Start of INFORMATION SUPPLIED
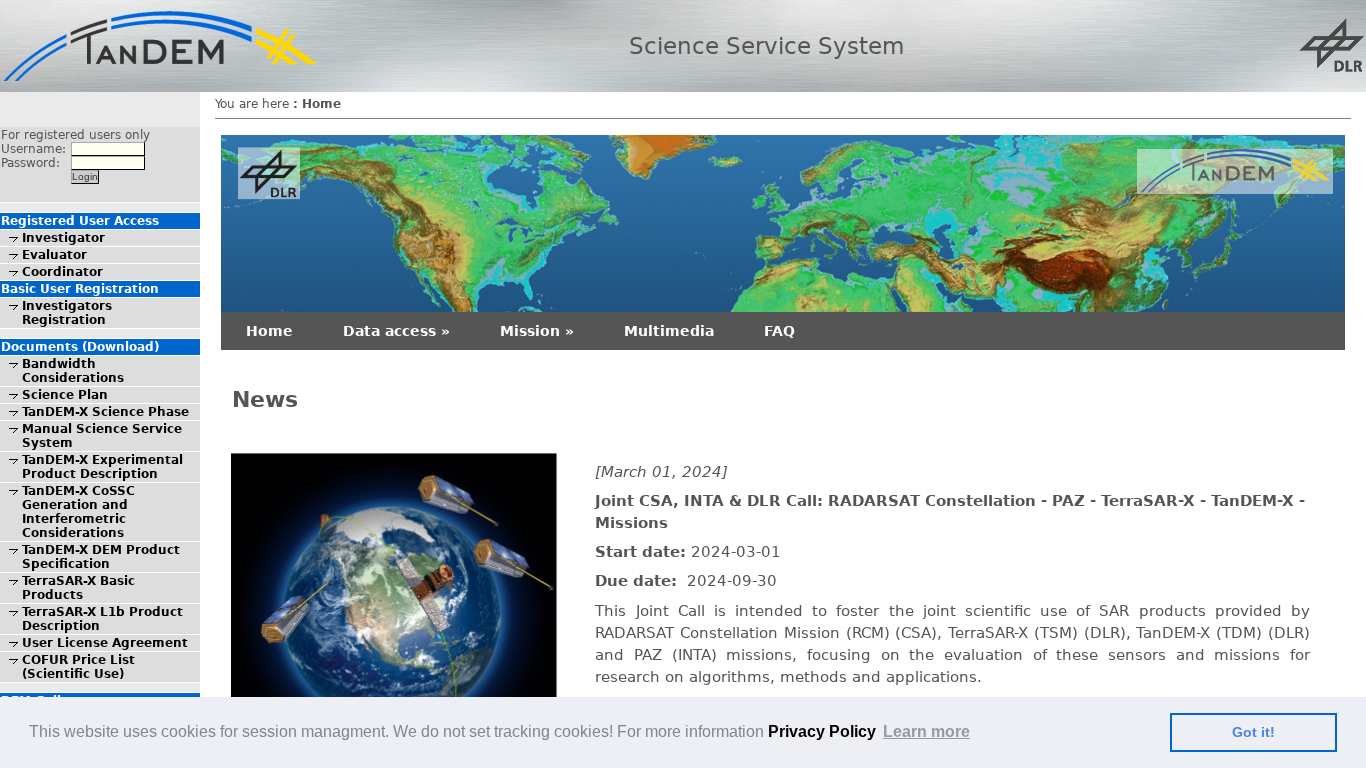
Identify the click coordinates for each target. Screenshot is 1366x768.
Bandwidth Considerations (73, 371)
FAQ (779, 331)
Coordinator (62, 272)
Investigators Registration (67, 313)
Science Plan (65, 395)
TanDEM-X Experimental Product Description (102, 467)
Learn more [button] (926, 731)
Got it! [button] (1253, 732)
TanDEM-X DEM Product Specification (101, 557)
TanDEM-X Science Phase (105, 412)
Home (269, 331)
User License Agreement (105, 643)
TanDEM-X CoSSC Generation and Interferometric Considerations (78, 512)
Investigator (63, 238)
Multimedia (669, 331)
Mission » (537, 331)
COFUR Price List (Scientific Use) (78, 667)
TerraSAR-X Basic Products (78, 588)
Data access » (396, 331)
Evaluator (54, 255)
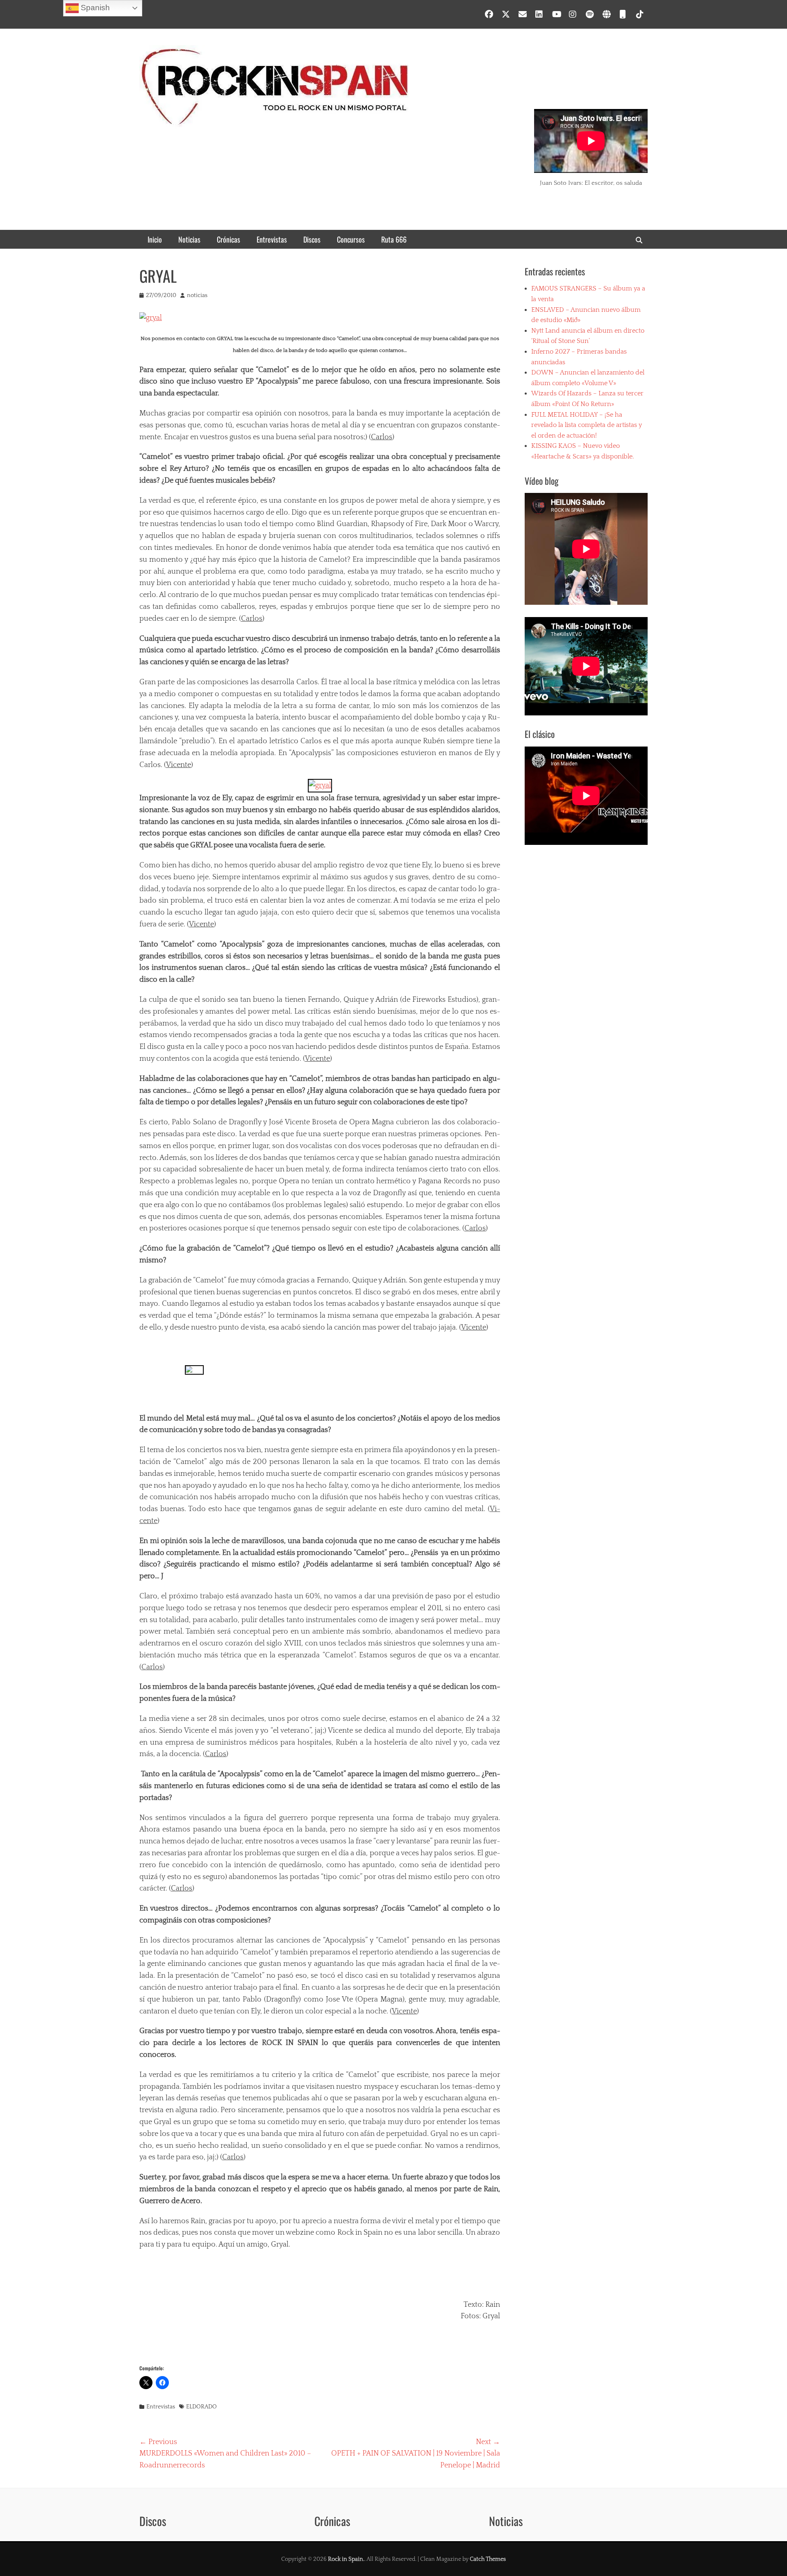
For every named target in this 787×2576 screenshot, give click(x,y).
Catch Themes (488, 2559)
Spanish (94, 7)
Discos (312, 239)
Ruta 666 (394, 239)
End of INFORMATION SUPPLIED
Start of INFORMATION SUPPLIED
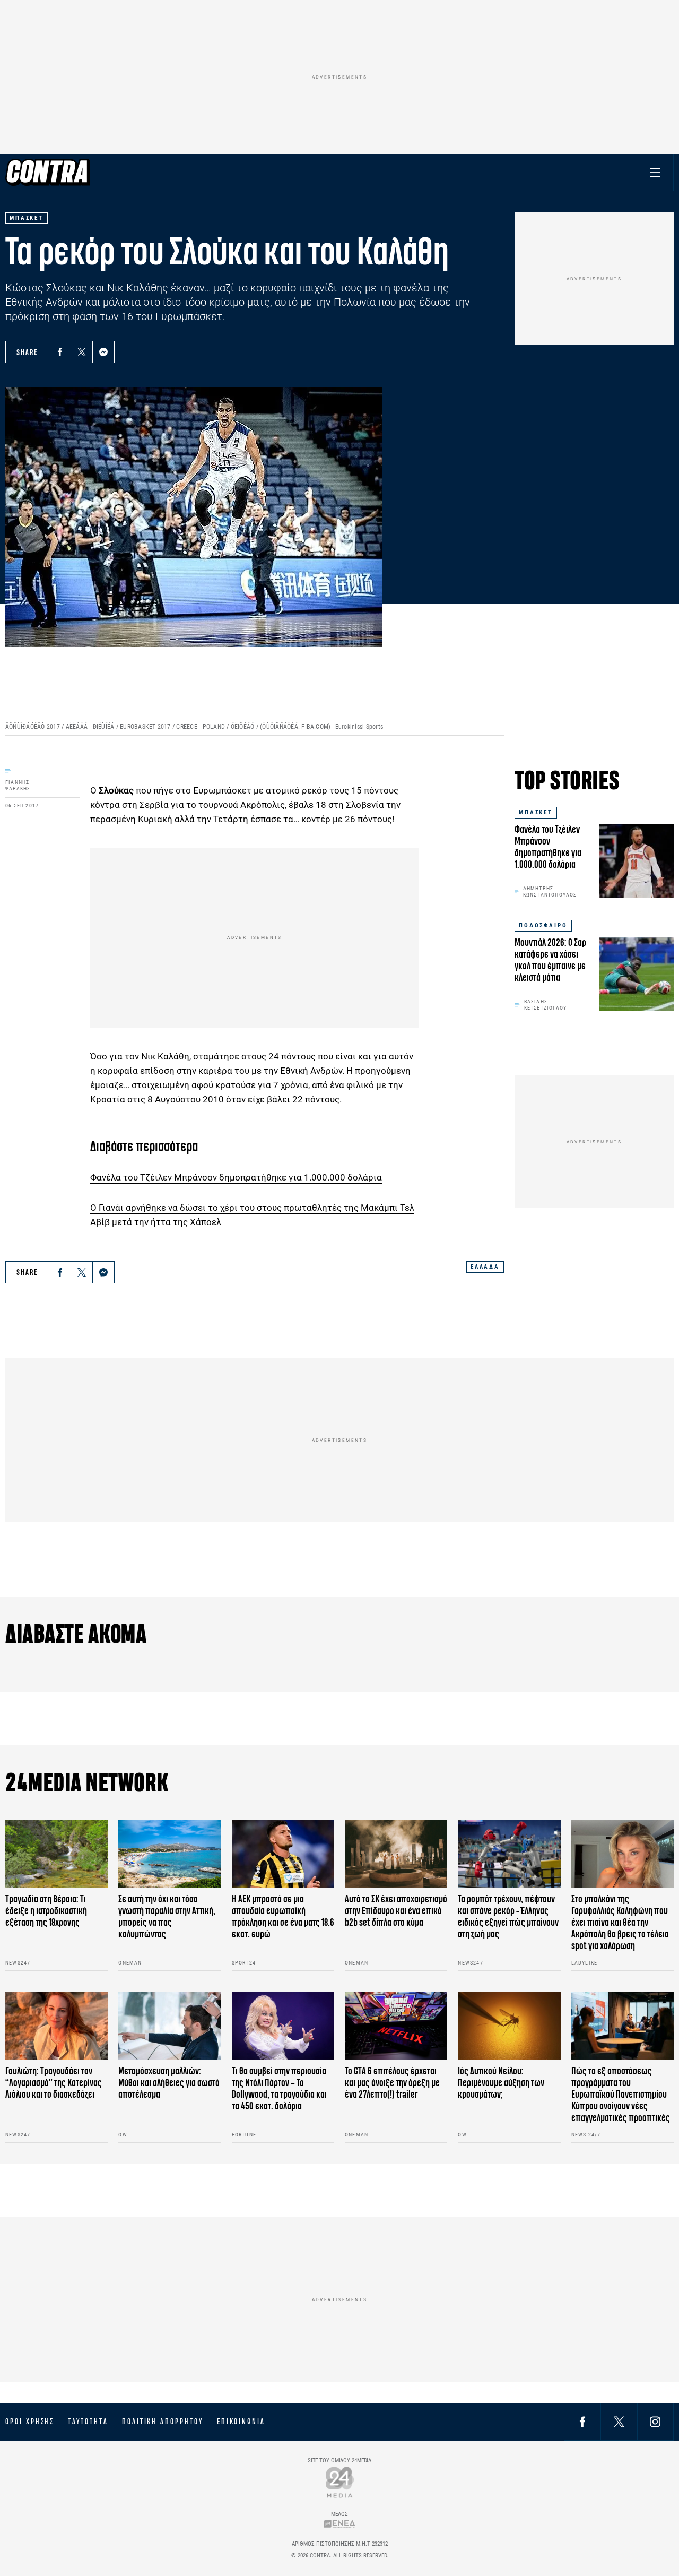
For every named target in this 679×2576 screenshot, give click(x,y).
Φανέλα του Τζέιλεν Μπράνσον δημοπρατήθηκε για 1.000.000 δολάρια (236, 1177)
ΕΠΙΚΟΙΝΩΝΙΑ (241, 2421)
End of INFORMATION SUPPLIED
Note every line above where the string "Science" shows up, and copy those lines.

Science Plan (65, 395)
TanDEM-X Science Phase (105, 412)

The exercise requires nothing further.